**Tâches à réaliser**
1. Dans le texte sur les inondations au Kenya, combien de personnes les crues ont-elles tuées le long de la rivière Mathare ?
2. Traduisez en anglais cette phrase du texte sur les inondations au Kenya : « Le soir du 24 avril, des pluies diluviennes ont provoqué des inondations, détruisant de nombreuses habitations le long des rivières Mathare et Getathuru à Nairobi, au Kenya. »
3. D'après la note éditoriale du texte sur les inondations au Kenya, pourquoi ROAPE dépend-elle désormais des abonnements et des dons ? Répondez en une à trois phrases.

**Section du document**
####
Échec institutionnel, brutalité policière et quête de justice climatique au Kenya

Au Kenya, des militant·e·s interviennent pour venir en aide aux personnes affectées par les inondations dans le pays, alors que la mauvaise gestion de la catastrophe climatique de la part du gouvernement laisse des centaines de personnes déplacées.
Le soir du 24 avril, des pluies diluviennes ont provoqué des inondations, détruisant de nombreuses habitations le long des rivières Mathare et Getathuru à Nairobi, au Kenya. Les inondations ont fait près de 200 morts et 200 000 personnes déplacées à travers tout le pays. Zachary Patterson rend compte de la catastrophe climatique qui détruit des vies et déracine des populations au Kenya, et des activistes qui viennent en aide aux déplacé·e·s tout en luttant contre la brutalité de l’état.

Note éditoriale : « L’équipe de The Wire est fière d’annoncer notre dernier partenaire : Review of African Political Economy (ROAPE). Depuis de le début de l’année, ROAPE a rompu ses liens avec son éditeur universitaire commercial et dépend désormais des abonnements et des dons pour financer son travail essentiel. Nous encourageons tous nos lecteurs·trices et sympathisant·e·s à s’abonner ».

Alors que les eaux se retirent autour de Nairobi, elles révèlent des propriétés détruites, des infrastructures endommagées et des vies brisées, exacerbant les vulnérabilités socio-économiques. Cette situation est particulièrement critique dans les quartiers informels de Mathare, Mukuru, Kibera et Dandora où les inondations ont été les plus dévastatrices. Le long de la rivière Mathare, les crues ont causé la mort de 40 personnes et des centaines d’autres dépendent encore de la solidarité des bénévoles qui leur fournissent de la nourriture, de l’eau et des abris temporaires. Alors que ces évènements climatiques extrêmes deviennent de plus en plus fréquents, les dirigeant·e·s kényan·ne·s ont failli à leur obligation de prévenir les dégâts prévisibles des catastrophes climatiques et de protéger les populations les plus marginalisées et les plus à risques, notamment les personnes handicapées, les personnes âgées et les plus démunies.
####
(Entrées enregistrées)
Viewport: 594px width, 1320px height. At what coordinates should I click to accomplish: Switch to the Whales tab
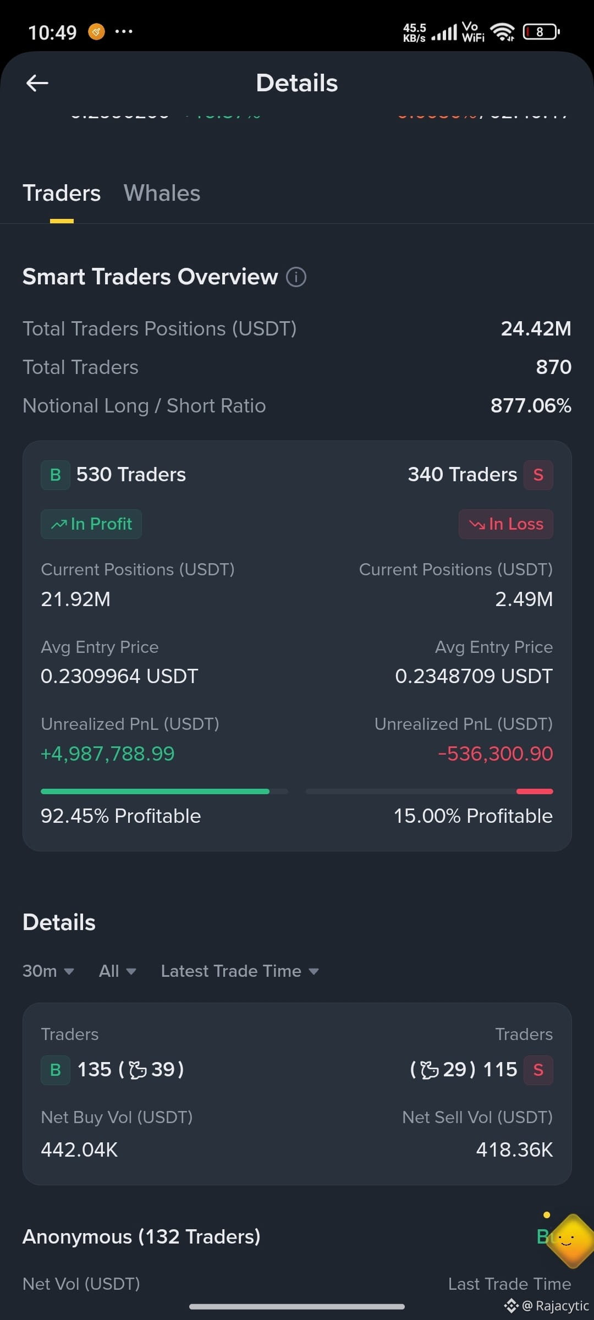coord(162,193)
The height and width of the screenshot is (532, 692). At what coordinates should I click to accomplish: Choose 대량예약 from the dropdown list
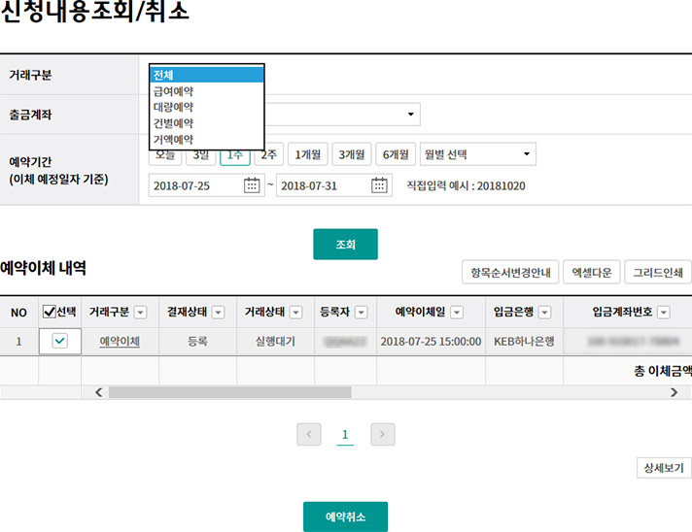pyautogui.click(x=173, y=108)
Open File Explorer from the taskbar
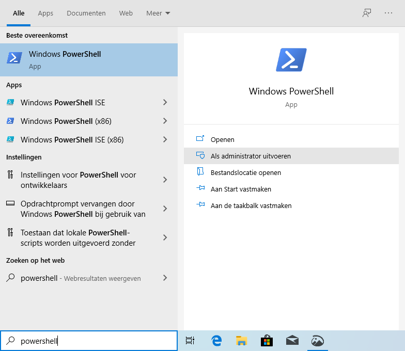Image resolution: width=405 pixels, height=351 pixels. pyautogui.click(x=241, y=340)
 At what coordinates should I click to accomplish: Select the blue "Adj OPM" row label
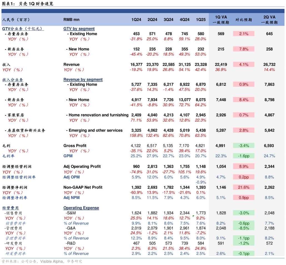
####
**Réponses ci-dessous**
1. Les crues y ont causé la mort de 40 personnes.

2. On the evening of April 24, torrential rains caused flooding, destroying many homes along the Mathare and Getathuru rivers in Nairobi, Kenya.

3. Depuis le début de l'année, ROAPE a rompu ses liens avec son éditeur universitaire commercial. Elle dépend donc désormais des abonnements et des dons pour financer son travail essentiel.